■ **TEXT PROVIDED**:
Of the 30,000 people living in the Kutupalong refugee camp, a third are
children under 10. They laughed and horsed around when I visited them
accompanied by a photographer and an aid worker. They would not have
laughed had they had any sense of the possible destiny awaiting them, just
around the corner. When the mothers get desperate, when no other
possibility of survival exists, they sell their children off, usually to
become slaves; sex slaves, if they are little girls.

But these are not the clients that the region's investors-in-people most
are interested in. What they look for is young men, typically between 16
and 25 years old, who dare to dream of a future brighter than the best
that Bangladesh has to offer them – which is to pedal day and night as
rickshaw drivers, earning just enough crumbs to allow their bodies to keep
pedalling the day and night after that.

For these young men, the promised land is Malaysia, an Asian Tiger of
shimmering skyscrapers, vast bridges and smooth motorways that is 1,000
miles south of Bangladesh but felt – when I arrived there on a Malaysian
airlines Airbus 330 – like another world, in another century. There is no
Airbus option for the Rohingyas, who do not have passports, not being
considered citizens in their own land.

■ **SHORT TASK 1**: According to the excerpt on the Kutupalong refugee camp, what share of the camp's 30,000 residents are children under 10?

■ **DATASET RECORDS**:

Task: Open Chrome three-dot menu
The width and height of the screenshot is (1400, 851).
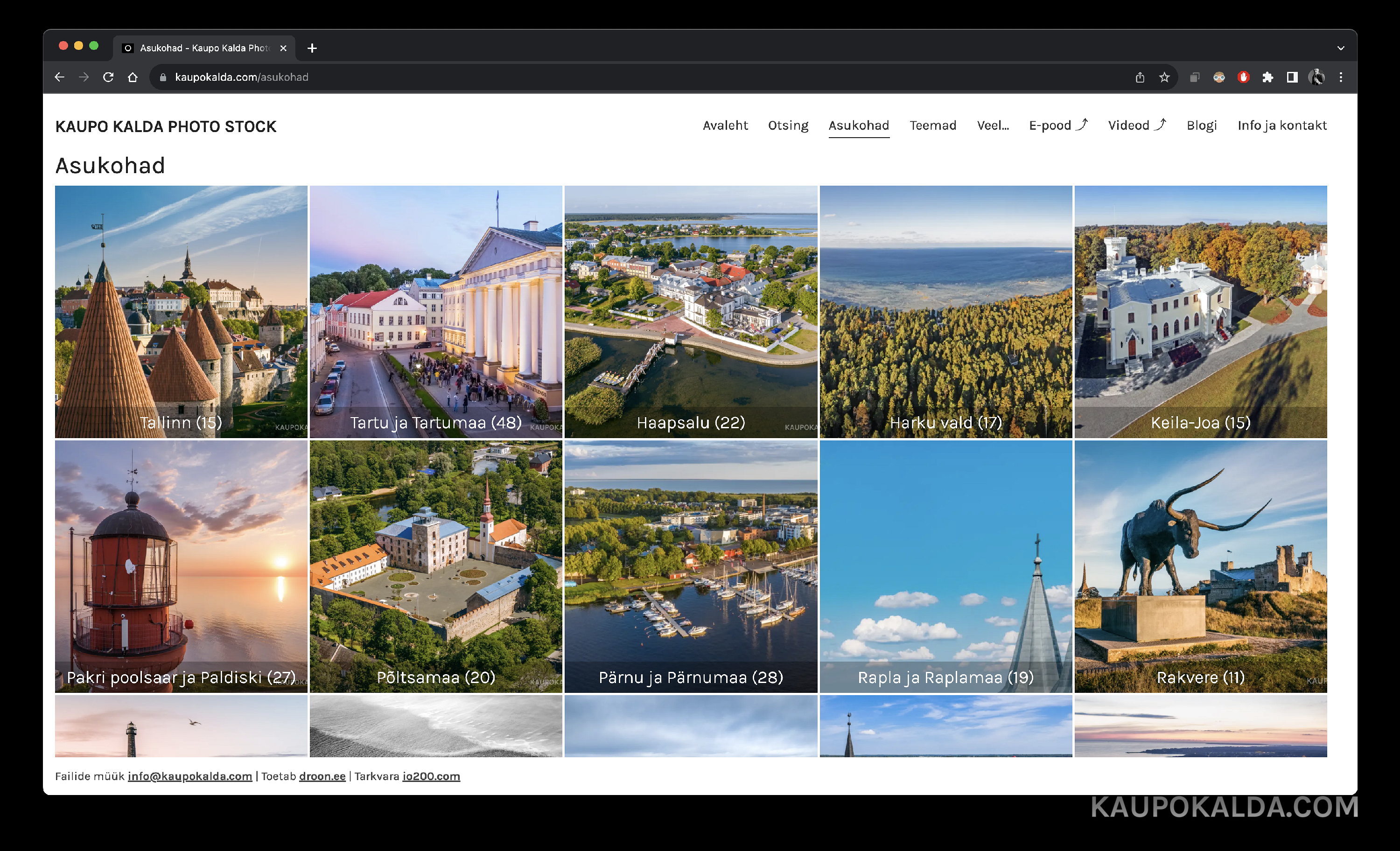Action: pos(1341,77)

---

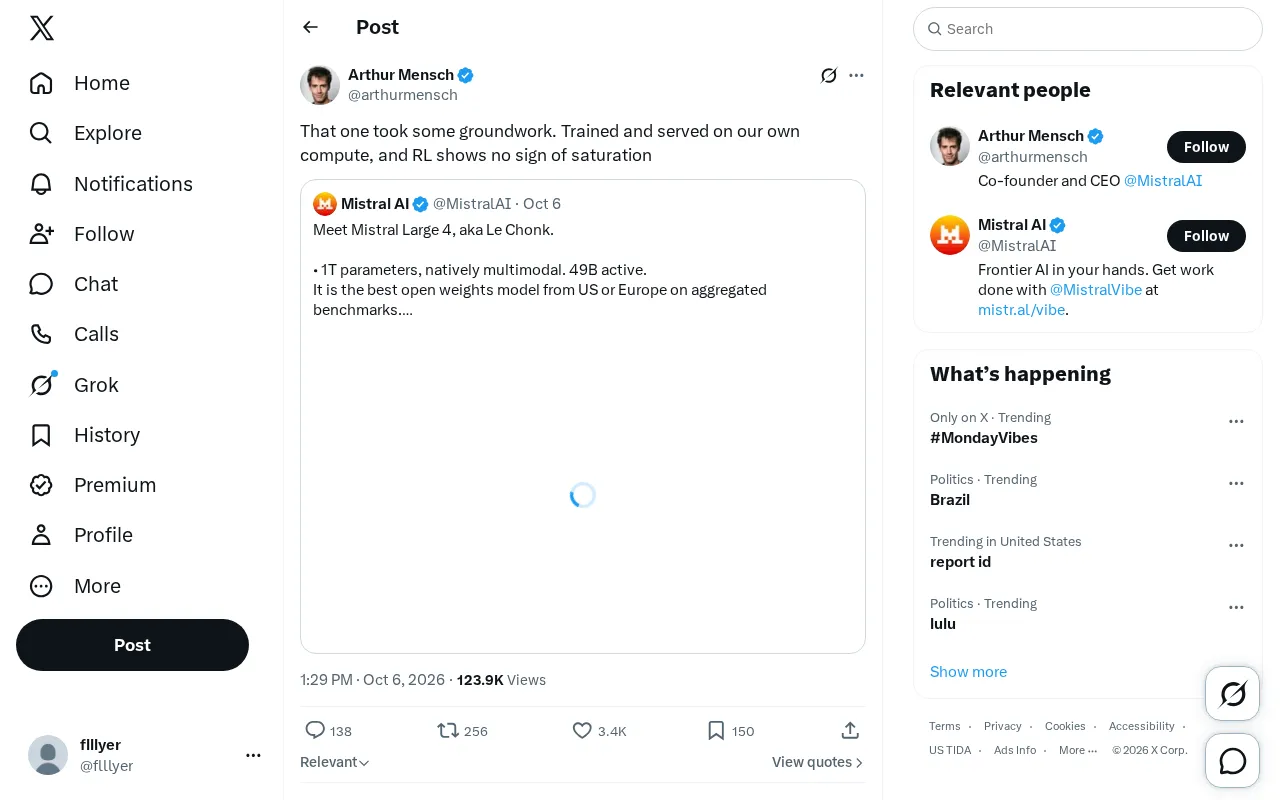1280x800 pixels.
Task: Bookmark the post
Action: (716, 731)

--

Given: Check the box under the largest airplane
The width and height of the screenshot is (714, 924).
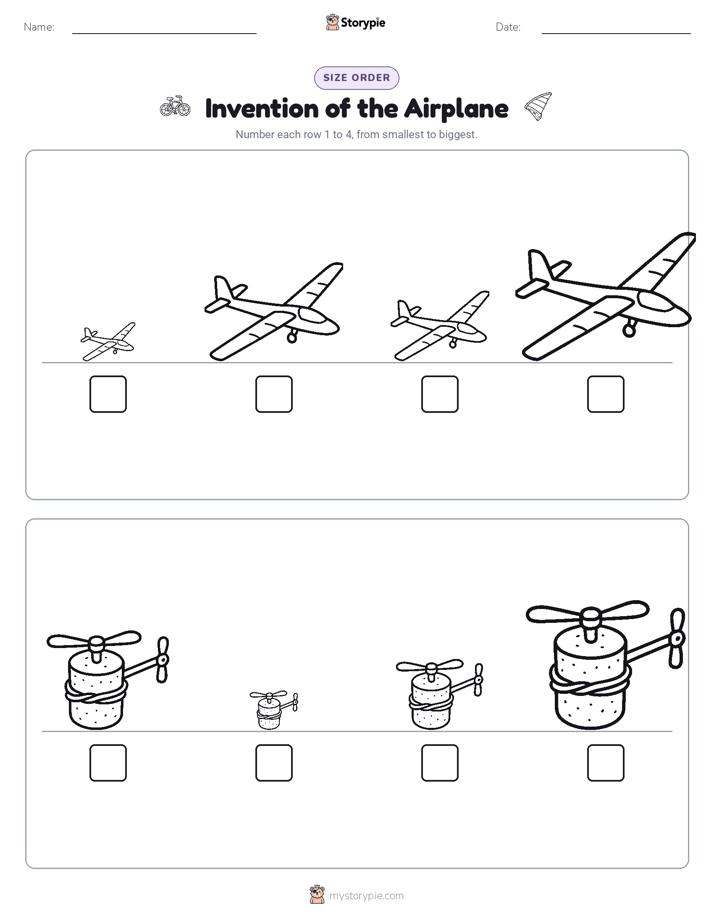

■ **SHORT TASK 2**: In the entries, rewrite the lines from the line with "Task: Open Chrome three-dot menu" to the line with "Action: pos(1341,77)", changing "three-dot menu" to "overflow menu" and keeping everything else the same. Leave the pictures out of your answer.

■ **EXPECTED OUTPUT 1**: A third.

■ **EXPECTED OUTPUT 2**:
Task: Open Chrome overflow menu
The width and height of the screenshot is (1400, 851).
Action: pos(1341,77)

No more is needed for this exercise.